(Stored data)
━━━━━━━━━━━━━━━━━━━━

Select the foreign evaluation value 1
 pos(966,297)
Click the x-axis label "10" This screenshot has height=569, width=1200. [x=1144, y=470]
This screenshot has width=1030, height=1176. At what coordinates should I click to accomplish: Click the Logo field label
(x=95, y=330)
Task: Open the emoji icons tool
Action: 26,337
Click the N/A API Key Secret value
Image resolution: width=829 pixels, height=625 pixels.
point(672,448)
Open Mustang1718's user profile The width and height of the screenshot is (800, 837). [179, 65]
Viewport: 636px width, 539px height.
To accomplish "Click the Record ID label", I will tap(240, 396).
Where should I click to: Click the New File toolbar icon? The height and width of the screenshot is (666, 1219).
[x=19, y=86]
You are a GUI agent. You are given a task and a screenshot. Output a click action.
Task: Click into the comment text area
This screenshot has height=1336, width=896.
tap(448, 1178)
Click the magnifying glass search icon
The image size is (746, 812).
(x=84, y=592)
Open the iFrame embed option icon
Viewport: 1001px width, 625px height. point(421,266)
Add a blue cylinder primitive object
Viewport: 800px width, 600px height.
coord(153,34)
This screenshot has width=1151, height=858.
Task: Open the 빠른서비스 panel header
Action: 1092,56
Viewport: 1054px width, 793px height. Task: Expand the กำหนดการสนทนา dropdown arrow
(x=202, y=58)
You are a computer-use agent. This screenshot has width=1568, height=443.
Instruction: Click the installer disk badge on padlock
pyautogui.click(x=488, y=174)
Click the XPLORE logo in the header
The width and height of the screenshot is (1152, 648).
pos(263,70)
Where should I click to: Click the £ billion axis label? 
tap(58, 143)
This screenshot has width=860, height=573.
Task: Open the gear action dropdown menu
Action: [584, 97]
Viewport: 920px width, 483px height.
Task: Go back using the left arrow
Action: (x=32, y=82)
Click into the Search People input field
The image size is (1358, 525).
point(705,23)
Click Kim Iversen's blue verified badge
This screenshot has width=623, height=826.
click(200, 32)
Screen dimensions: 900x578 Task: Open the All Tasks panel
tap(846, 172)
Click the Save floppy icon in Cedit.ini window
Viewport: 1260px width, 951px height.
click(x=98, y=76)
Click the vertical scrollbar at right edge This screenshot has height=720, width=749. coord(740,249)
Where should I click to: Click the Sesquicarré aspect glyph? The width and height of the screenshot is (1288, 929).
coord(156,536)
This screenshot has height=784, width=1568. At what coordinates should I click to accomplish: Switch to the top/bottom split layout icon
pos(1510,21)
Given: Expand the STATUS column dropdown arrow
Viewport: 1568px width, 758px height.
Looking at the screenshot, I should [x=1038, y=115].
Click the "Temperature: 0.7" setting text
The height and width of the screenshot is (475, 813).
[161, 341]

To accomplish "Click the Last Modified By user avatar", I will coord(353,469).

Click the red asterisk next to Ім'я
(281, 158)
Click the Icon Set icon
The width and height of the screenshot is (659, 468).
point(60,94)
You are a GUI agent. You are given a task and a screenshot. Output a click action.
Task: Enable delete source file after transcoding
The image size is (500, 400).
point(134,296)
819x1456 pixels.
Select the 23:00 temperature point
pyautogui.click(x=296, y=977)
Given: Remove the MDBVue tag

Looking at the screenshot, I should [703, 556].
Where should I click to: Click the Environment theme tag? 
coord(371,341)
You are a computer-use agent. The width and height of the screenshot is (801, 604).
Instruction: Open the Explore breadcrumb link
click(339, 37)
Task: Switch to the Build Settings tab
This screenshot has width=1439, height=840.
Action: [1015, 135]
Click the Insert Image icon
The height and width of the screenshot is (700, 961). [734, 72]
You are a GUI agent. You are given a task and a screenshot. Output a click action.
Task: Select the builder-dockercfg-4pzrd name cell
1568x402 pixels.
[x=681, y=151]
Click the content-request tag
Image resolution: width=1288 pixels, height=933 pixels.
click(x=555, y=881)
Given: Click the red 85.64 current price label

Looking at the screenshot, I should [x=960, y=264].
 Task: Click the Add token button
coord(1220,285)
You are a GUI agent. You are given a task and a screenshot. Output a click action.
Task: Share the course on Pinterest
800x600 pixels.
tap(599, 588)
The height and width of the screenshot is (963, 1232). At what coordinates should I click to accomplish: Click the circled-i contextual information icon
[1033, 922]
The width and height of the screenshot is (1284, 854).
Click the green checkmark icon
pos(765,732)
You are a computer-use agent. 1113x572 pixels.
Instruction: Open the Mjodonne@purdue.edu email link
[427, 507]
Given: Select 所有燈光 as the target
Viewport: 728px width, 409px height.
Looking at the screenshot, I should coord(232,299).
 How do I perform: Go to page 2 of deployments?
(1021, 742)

━━━━━━━━━━━━━━━━━━━━

Among the lines of the preceding data, which ones hold the word "computer"? List them.

You are a computer-use agent. This screenshot has width=1568, height=443.
You are a computer-use agent. The width and height of the screenshot is (801, 604).
You are a computer-use agent. 1113x572 pixels.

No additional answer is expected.